(SET OF TASKS)
[1] List every passage that the blog post on direct mutual fund plans encloses in double quotation marks.
[2] According to the blog post on direct mutual fund plans, what will the separate NAV for direct investors have?
[3] Write the next part of the blog post on direct mutual fund plans, beginning after its final sentence.

>> Start EXTRACTED TEXT

Thursday, January 10, 2013

The "TRAP" of going Direct

SEBI has allowed Mutual Funds to have a Separate NAV for investors investing Directly. This Separate NAV will have a lower expense ratio and is expected to benefit for "very long term " investors.

As usual, the "experts" have started advocating of going direct to Mutual Funds bypassing the Advisors.
 Was in ICICI AMC office the other day regarding a query.
A walk in customer comes in and asks for "Direct Plan Details".
The clerk at the Reception said "yes sir, Direct is good, NAV is very cheap and you will make huge profit".
Customer : "I want to invest in International Fund, which is the Best"?
The Clerk "sir, ICICI is the BEST in the industry. You can blindly go for the same. Come sir, I will help you fill the application".
I could only laugh at the ignorance of both the clerk and the customer.

>> End EXTRACTED TEXT
>> Start GIVEN RECORDS

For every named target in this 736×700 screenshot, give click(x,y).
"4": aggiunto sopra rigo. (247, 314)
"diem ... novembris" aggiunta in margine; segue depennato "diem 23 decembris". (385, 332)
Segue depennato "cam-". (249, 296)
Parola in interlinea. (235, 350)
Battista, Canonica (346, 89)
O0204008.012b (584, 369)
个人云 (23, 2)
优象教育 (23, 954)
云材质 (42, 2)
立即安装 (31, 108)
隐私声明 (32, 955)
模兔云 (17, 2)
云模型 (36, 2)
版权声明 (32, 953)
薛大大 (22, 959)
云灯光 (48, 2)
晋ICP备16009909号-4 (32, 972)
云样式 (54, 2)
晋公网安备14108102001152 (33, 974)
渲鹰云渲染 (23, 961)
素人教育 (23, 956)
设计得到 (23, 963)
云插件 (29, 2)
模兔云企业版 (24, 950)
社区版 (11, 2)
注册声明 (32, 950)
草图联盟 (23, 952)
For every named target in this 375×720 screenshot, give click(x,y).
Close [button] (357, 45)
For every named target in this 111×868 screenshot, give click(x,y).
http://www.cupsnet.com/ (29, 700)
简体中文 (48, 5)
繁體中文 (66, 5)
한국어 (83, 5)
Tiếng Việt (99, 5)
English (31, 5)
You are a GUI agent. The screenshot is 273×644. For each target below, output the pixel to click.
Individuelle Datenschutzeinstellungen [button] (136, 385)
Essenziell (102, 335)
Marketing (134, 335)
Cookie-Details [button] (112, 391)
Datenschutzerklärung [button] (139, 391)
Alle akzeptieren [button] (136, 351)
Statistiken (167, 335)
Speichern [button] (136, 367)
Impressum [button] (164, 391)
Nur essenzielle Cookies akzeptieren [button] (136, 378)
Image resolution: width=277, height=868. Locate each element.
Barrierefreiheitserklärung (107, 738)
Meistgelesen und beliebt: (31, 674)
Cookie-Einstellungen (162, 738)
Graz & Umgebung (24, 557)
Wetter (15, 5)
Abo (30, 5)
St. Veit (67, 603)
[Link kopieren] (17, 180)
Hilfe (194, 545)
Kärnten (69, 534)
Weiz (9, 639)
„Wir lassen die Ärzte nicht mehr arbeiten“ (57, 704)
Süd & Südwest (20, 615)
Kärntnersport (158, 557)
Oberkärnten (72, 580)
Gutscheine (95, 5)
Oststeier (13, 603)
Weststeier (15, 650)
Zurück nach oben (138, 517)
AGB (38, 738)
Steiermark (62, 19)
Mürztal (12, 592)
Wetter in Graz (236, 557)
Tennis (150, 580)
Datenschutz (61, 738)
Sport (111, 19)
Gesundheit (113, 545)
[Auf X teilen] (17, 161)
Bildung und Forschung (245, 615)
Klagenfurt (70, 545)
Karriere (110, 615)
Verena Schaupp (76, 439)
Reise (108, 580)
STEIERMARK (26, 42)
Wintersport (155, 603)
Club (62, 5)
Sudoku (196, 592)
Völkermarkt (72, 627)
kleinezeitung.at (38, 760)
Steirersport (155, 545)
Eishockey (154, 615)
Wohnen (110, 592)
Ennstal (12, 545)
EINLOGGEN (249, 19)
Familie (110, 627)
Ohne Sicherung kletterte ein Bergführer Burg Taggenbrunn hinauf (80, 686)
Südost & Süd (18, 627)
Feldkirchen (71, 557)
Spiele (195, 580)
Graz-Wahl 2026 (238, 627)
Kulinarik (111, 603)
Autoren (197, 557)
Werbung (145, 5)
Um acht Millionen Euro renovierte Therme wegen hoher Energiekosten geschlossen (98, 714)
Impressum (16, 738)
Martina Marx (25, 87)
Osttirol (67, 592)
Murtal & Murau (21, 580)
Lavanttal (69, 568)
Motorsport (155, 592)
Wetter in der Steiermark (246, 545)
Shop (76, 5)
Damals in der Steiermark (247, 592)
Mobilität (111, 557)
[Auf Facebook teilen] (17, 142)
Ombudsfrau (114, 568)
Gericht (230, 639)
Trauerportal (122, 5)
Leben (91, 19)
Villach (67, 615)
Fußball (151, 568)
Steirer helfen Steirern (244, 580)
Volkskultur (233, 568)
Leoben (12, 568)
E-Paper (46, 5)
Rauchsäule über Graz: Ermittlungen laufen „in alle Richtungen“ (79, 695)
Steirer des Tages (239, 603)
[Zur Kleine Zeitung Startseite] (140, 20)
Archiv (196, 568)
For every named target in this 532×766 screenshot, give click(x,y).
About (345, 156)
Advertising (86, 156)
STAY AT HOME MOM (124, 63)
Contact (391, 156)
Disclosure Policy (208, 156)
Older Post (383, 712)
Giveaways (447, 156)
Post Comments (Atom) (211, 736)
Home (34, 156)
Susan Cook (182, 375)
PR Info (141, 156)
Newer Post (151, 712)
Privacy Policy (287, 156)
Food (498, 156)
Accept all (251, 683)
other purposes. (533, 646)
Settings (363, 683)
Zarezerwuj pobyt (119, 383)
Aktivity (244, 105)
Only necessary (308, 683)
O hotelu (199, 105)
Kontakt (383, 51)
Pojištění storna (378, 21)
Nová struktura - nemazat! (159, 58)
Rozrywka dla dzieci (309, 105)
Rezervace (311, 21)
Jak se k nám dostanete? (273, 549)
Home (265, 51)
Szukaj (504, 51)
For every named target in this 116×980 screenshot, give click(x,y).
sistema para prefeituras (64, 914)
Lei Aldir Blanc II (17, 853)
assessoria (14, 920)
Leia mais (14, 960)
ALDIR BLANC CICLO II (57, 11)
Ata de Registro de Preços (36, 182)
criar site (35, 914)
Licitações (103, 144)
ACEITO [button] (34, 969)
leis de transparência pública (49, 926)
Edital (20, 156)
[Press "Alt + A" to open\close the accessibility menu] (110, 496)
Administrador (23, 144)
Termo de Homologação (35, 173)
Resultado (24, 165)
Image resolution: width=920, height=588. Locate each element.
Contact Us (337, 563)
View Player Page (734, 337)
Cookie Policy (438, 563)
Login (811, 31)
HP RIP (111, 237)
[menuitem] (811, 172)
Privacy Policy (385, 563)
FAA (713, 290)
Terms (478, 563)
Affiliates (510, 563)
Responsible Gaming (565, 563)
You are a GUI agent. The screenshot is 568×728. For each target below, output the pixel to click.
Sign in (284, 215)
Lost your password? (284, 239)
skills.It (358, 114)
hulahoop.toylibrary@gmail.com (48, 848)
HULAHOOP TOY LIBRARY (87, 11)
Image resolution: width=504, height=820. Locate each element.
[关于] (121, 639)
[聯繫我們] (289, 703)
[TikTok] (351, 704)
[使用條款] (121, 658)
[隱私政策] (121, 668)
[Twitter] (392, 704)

>> End GIVEN RECORDS

(FINAL ANSWERS)
[1]
1. TRAP
2. very long term
3. experts
4. Direct Plan Details
5. yes sir, Direct is good, NAV is very cheap and you will make huge profit
6. I want to invest in International Fund, which is the Best
7. sir, ICICI is the BEST in the industry. You can blindly go for the same. Come sir, I will help you fill the application

[2] The separate NAV will have a lower expense ratio.

[3]
ICICI Indo Asia Fund which the clerk was referring not even in the list of Top International funds according to Valueresearch list and the Fund has been, in fact, listed under EQUITY - LARGE CAP and the clerk had the audacity to recommend this Fund as a International Fund.
Of course, the Clerk obviously will not recommend his rivals fund such as L&T Global Real Assets fund or the DSP BLACKROCK Natural Resources and New Energy Fund.
Expect more of such Non-sense recommendations when you go DIRECT!!
 you should avail of the Direct Plan only if you have the expertise to choose the best funds for your portfolio. The difference between the best and worst performing funds in India can be quite large.
Therefore, it would be quite unwise to avoid an advisor just to cut corners on expenses. This could you cost you quite a bit in terms of sacrifice on long-term returns. 
 After a deluge of statements, scattered investments, and ad-hoc decisions later, investors will realize that going cheap was not worth it.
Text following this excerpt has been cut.